2PL ./container/container/container_2pl.hpp + ./container/transaction/transaction_2pl.hpp: Compose [vertex_index](#Vertex Index) and [edge_index](#Edge Index) together and use 2PL concurrency control protocol, corresponding to the fine-grained concurrency control in the paper.
Copy-on-write: ./container/container/container_pam.hpp + ./container/transaction/transaction_pam.hpp: Compose [vertex_index](#Vertex Index) and [edge_index](#Edge Index) together and use copy-on-write strategy, corresponding to the coarse-grained concurrency control in the paper. Currently support ./container/vertex_index/avltree_cow.hpp + ./container/edge_index/pam_tree_cow.hpp.

Compose as DGS

Composed DGSs are defined in ./container/apps. Follow the definitions in ./container/wrapper.h. Follow the example of ./container/apps/vector2sorted_array.cpp to compose new DGSs.

Container configuration

The following preprocessor definitions are used to configure the workload generator and its associated operations:

-DENABLE_TIMESTAMP: Enables the inclusion of timestamps vertex and edge records.
-DENABLE_LOCK: Enables locking mechanisms during workload operations for thread safety.
-DBLOCK_SIZE_VALUE: Sets the block size value. This parameter determines the size of blocks used in certain operations.
- Used for neighbor index unrolled PAM, PMA and unrolled skip list.
- BLOCK_SIZE_VALUE = element per block.
-DENABLE_ADAPTIVE: Enable adaptive indexing of neighbor index.
-DDEFAULT_VECTOR_SIZE_VALUE: Sets the size (number of elements) for adaptive indexing of neighbor index unrolled skip list.
-DENABLE_GC: Enables garbage collection for 2PL DGSs.
-DENABLE_FLAT_SNAPSHOT: Enable flattened snapshot for ./container/vertex_index/avltree_cow.hpp + ./container/edge_index/pam_tree_cow.hpp. If enabled, the AVL tree vertex index will be flattened to vector when creating read-only snapshots to accelerate vertex indexing.

Graph container test driver

Vertex test

./container/vertex_wrapper

Configuration

Modify ./container/vertex_wrapper/config.cfg.
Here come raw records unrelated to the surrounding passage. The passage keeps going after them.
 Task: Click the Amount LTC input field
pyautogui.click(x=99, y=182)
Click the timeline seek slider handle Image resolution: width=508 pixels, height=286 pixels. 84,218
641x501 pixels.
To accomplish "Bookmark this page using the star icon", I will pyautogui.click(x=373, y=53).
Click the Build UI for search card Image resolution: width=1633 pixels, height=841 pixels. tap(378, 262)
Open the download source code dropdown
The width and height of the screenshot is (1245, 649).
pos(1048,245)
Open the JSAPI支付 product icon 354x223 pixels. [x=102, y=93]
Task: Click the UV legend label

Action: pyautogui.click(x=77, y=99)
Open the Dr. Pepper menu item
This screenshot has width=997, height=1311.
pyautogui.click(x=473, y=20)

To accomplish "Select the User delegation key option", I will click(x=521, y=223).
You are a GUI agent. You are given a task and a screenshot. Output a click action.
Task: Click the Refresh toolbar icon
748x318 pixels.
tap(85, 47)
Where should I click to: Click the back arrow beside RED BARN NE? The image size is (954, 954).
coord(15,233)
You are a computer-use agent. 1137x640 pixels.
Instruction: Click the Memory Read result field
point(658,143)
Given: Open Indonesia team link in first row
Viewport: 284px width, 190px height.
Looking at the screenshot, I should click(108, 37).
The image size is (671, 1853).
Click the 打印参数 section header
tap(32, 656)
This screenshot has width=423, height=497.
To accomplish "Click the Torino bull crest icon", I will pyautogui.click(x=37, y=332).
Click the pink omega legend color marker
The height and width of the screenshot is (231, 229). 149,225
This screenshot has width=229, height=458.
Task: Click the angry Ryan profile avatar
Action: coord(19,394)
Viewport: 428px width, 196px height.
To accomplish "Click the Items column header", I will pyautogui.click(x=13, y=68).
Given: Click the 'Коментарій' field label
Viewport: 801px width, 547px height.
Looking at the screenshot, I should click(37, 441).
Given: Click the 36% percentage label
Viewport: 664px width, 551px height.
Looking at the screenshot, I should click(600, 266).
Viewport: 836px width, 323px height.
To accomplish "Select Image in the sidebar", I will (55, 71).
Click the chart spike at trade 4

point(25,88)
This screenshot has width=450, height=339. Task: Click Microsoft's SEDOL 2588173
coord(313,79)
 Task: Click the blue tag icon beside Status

The following configuration parameters are used to set up and execute the workload generator:

output_dir = /path/to/output/dir: Specifies the directory where the test results will be stored.
workload_type: Defines the type of workload to be executed, in this case, an insert workload. insert and micro_benchmark are supported.
initial_graph_rate = 0.8: Used for insert workload. Sets the initial graph rate to 0.8, indicating that 80% of the graph will be pre-loaded, and the rest is for insert tests.
num_vertices: Specifies the number of vertices in the graph.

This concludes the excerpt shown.